SAT: Improving Adversarial Training via Curriculum-Based Loss Smoothing
- URL: http://arxiv.org/abs/2003.09347v3
- Date: Mon, 8 Nov 2021 10:53:28 GMT
- Title: SAT: Improving Adversarial Training via Curriculum-Based Loss Smoothing
- Authors: Chawin Sitawarin, Supriyo Chakraborty, David Wagner
- Abstract summary: We find that curriculum learning, a scheme that emphasizes on starting "easy" and gradually ramping up on the "difficulty" of training, smooths the adversarial loss landscape for a suitably chosen difficulty metric.
We demonstrate that SAT stabilizes network training even for a large perturbation norm and allows the network to operate at a better clean accuracy versus trade-off curve compared to AT.
- Score: 11.406879470613186
- License: http://creativecommons.org/licenses/by-nc-sa/4.0/
- Abstract: Adversarial training (AT) has become a popular choice for training robust
networks.
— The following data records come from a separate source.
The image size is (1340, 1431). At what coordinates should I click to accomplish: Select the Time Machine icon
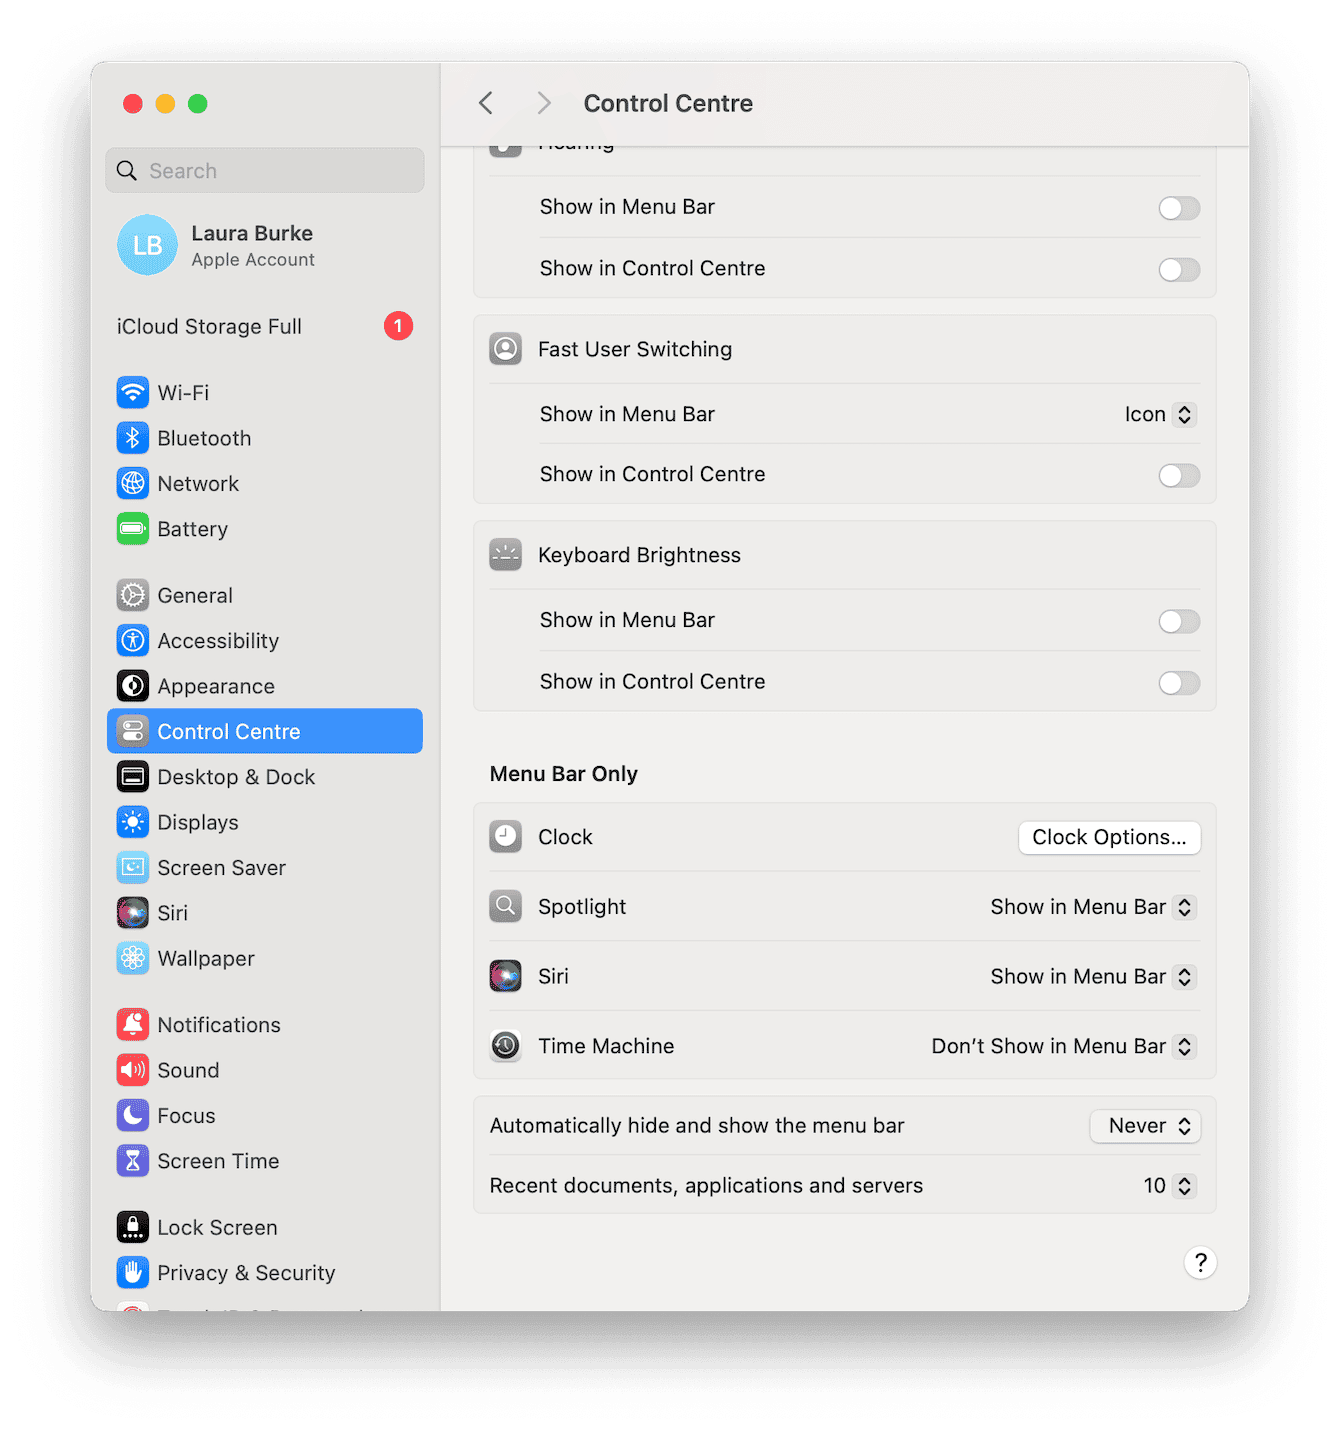pos(506,1045)
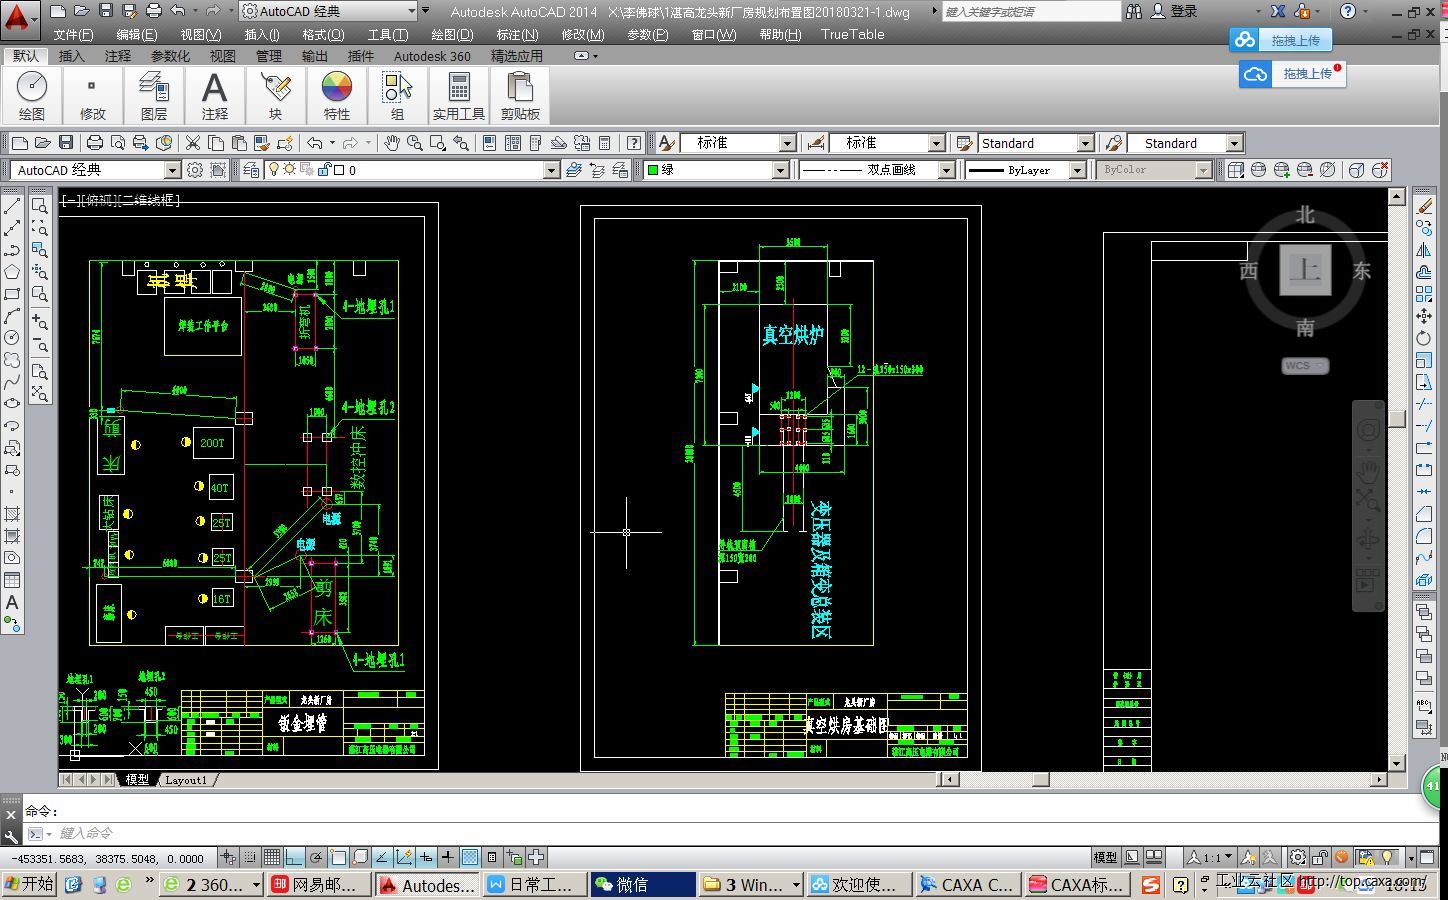Click the Help question mark icon
Viewport: 1448px width, 900px height.
633,143
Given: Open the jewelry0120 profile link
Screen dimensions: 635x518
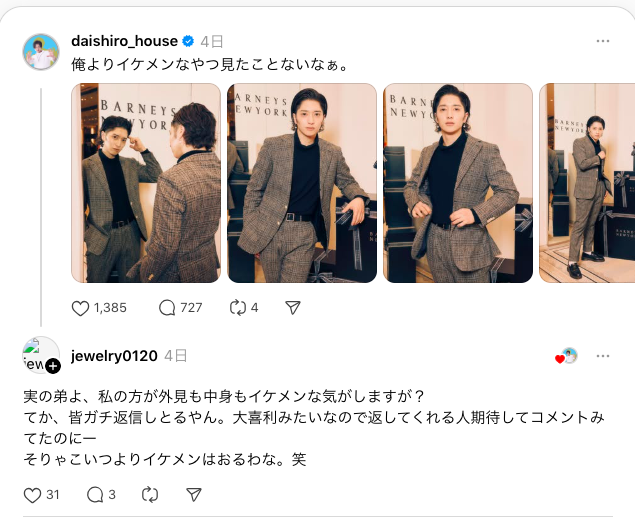Looking at the screenshot, I should tap(114, 356).
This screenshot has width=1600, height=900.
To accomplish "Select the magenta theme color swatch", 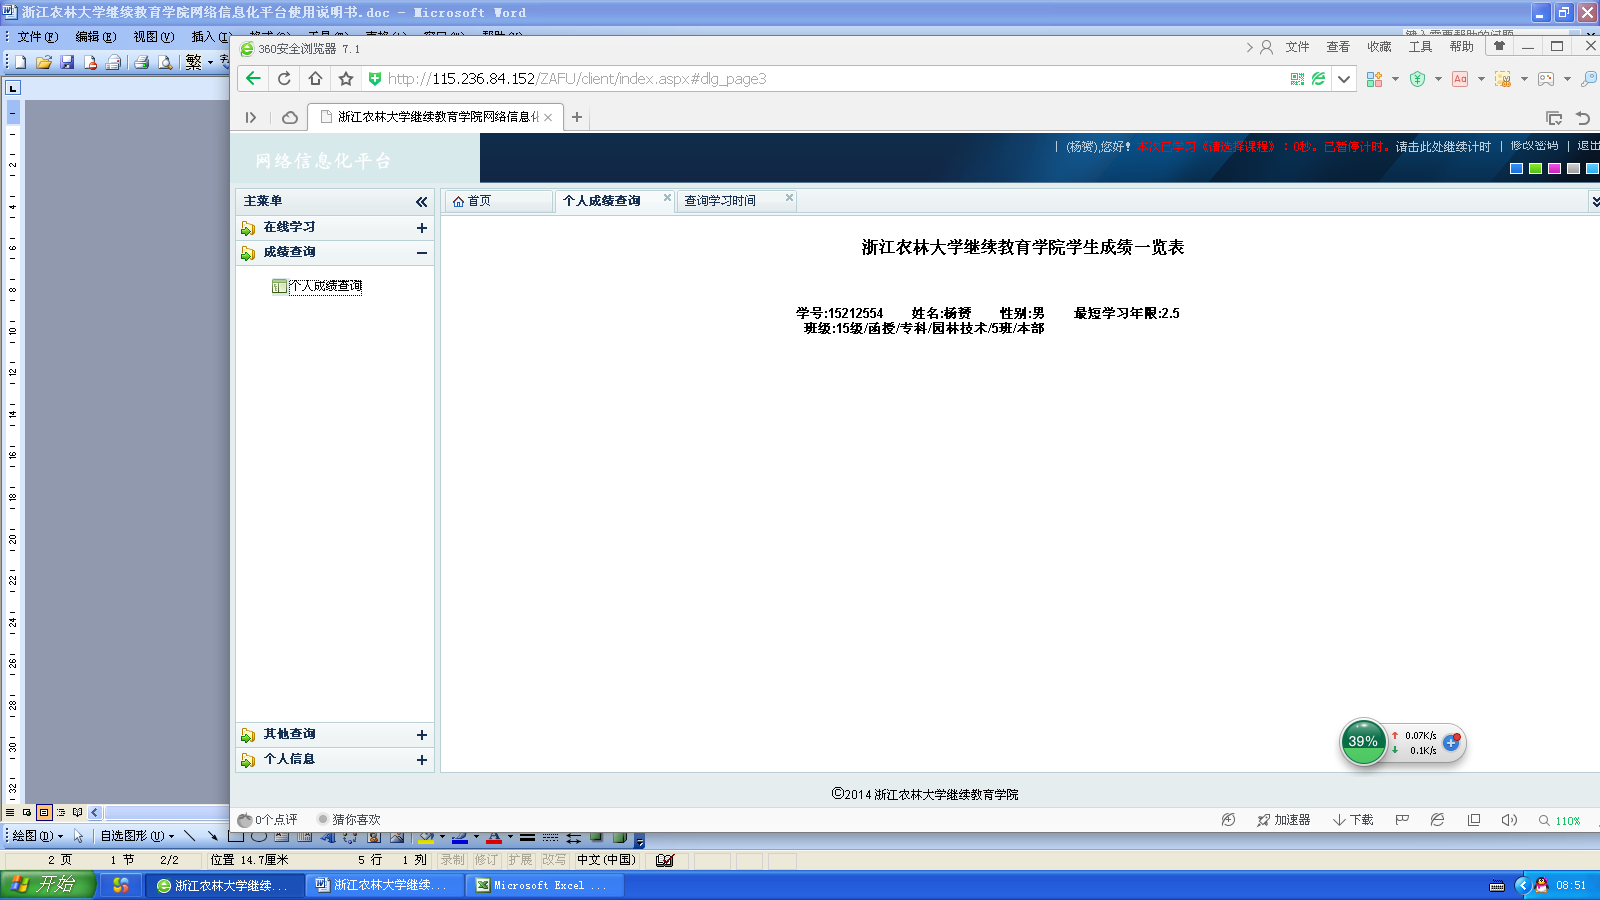I will click(1554, 168).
However, it tends to sacrifice clean accuracy heavily in favor of
robustness and suffers from a large generalization error. To address these
concerns, we propose Smooth Adversarial Training (SAT), guided by our analysis
on the eigenspectrum of the loss Hessian. We find that curriculum learning, a
scheme that emphasizes on starting "easy" and gradually ramping up on the
"difficulty" of training, smooths the adversarial loss landscape for a suitably
chosen difficulty metric. We present a general formulation for curriculum
learning in the adversarial setting and propose two difficulty metrics based on
the maximal Hessian eigenvalue (H-SAT) and the softmax probability (P-SA). We
demonstrate that SAT stabilizes network training even for a large perturbation
norm and allows the network to operate at a better clean accuracy versus
robustness trade-off curve compared to AT. This leads to a significant
improvement in both clean accuracy and robustness compared to AT, TRADES, and
other baselines. To highlight a few results, our best model improves normal and
robust accuracy by 6% and 1% on CIFAR-100 compared to AT, respectively. On
Imagenette, a ten-class subset of ImageNet, our model outperforms AT by 23% and
3% on normal and robust accuracy respectively.